うちの現場は大体3人の大工さんが同時進行で作業している。
大体というのはたまに棟梁に別の仕事が舞い込むと、棟梁の采配で急ぎの現場に大工さんを廻されたり、逆にこちらの現場で手が必要な時は他の大工さんが助っ人に入るという仕組み、棟梁を中心とした大工さん達の仕事のネットワークの仕組みもとてもよくできている。ただやり取りするうちに気楽な施主だと思われたのか、最近は現場の大工さんが少ない日が多い。

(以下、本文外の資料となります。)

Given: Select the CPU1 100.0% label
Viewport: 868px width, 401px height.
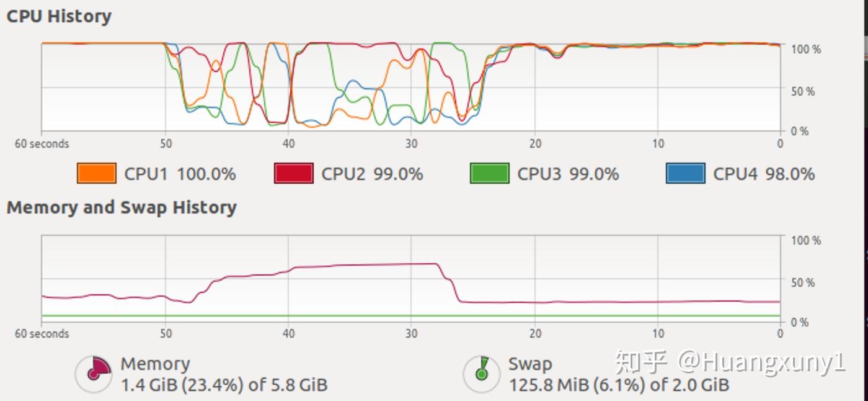Looking at the screenshot, I should (180, 174).
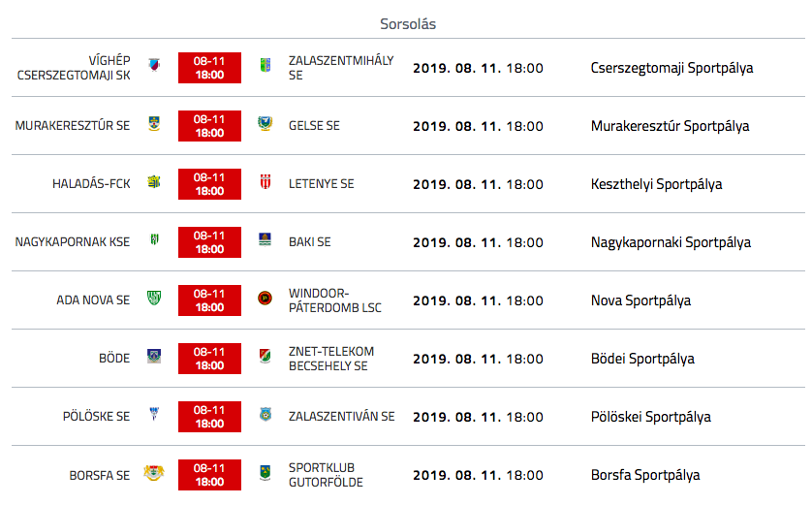Click the Víghép Cserszegtomaji SK team crest
Image resolution: width=812 pixels, height=505 pixels.
point(154,65)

二階担当の丸山さん、3人の中では若手(?)らしいがとても落ち着いた仕事ぶりで天井の板をとても奇麗に納めて頂いた。
一階はベテランのお二方。
新藤さん(上)と高田さん(下)は一つ違いの長〜い付き合い。
既にこの道50年のキャリア、僕が手間を考えずに描いた細かいディテールでもできないとは決して言わず、なんでも作ってくれる。50年のキャリアなんて言わなきゃよかったとぼやきがたまに聞こえてくるは聞こえないふり。
この大工さん達からは今回の現場で教わることが本当に多い。
何しろこちらのキャリアは数年、大工さんにしてみればほぼ初心者が描いた図面をもとに作っているので実際に作る段階になればその都度打ち合わせ、修正ということになる。
大工が一番気にしているのが木と木、部材と部材の納まり、その見え方、持たせ方だという事も今回気づいた。それも図面上での納まり方ではなく、実際の木をどうやって納めるのかという事、ビスをどこからどこにうち接合部は突き付けなのか、チリを付けるのか、目透かしをつくるのか。それらの納まりというものに細心の注意を払う。図面上では接合部に線と線がぶつかればそこももちろん一本の線にしかならないはずなのだが、実際の木ではそうはならない、そこでは必ずどちらかの木が勝って段差ができる、木も乾燥すれば透く、じゃあその上でどう見せるのかというところが大工の目なのだ。
それにようやく気づいてきたこのすでに終盤、大工さん達の現場でのアドバイスのお陰で何とか大きな失敗はないものの、心残る箇所は後からよけいに出てきている。
午前と午後に一度づつある、一服の時間。
「おい、いっぷくやぞ!」と声がかかる。